Tax and Spend: The Missing Link

The most recent Field Poll once again highlights the mystery of the California mindset.

The poll found that 66 percent of the voters oppose the automatic trigger cuts scheduled to take place in January if revenues fall below projections.

As of the moment, state revenues lagging behind projections by nearly $600 million, based on the collections in July and August--not a good start. If the revenues continue at the current place, the state may be out of balance by close to $2 billion by the end of the year.

Meanwhile, the automatic triggers were put in place by the legislature last June as a way to pass a bare-bones budget, assuming that an additional $4 billion comes in during the current fiscal year.
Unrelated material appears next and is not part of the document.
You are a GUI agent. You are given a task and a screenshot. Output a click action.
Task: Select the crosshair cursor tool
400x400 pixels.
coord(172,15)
An absence of $1 billion or more would trigger cuts of $600 million to higher education, health, childrens' and other social services.

Revenues that are $2 billion short will trigger even deeper cuts, including the paring of seven days off California's incredibly short school year.
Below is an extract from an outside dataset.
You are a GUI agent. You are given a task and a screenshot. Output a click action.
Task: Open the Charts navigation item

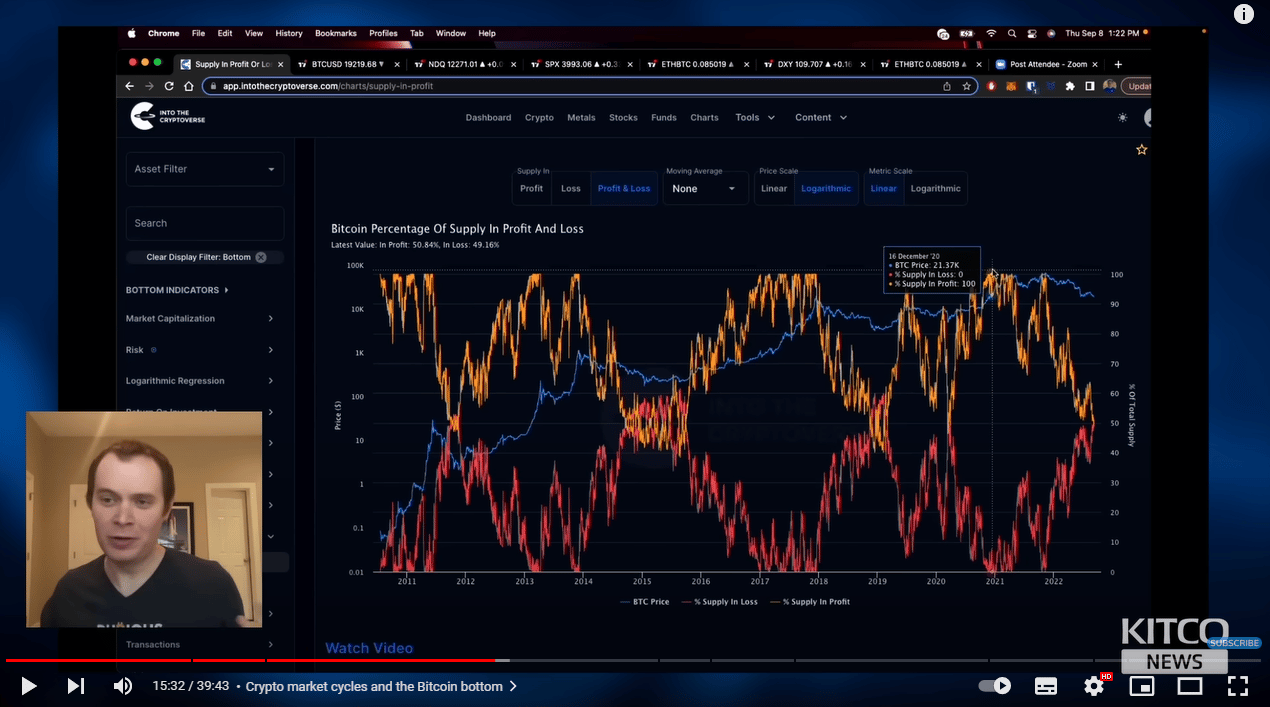pos(704,117)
With such cuts approaching likelihood, Californians are in a tizzy. But we wouldn't be here had different events transpired.

All during Spring and up until the passage of the 2011-2012 state budget, Governor Jerry Brown begged the legislature to place on the ballot a proposal to continue temporary income, sales, and motor vehicle tax increases expiring in 2011.

That never happened, in part because Republicans wouldn't provide the necessary votes.

But the ballot issue never appeared for another reason. The more the proposal was discussed, the more that public opinion turned against it, as demonstrated in a series of state public opinion surveys. The Republicans had plenty of allies.

So, here's the conundrum: the same public that opposed a potential ballot issue that would have prevented drastic cuts now opposes those cuts.

One of these days Californians will discover we can't have it both ways. Until then, people elsewhere will wonder just what's in our coffee.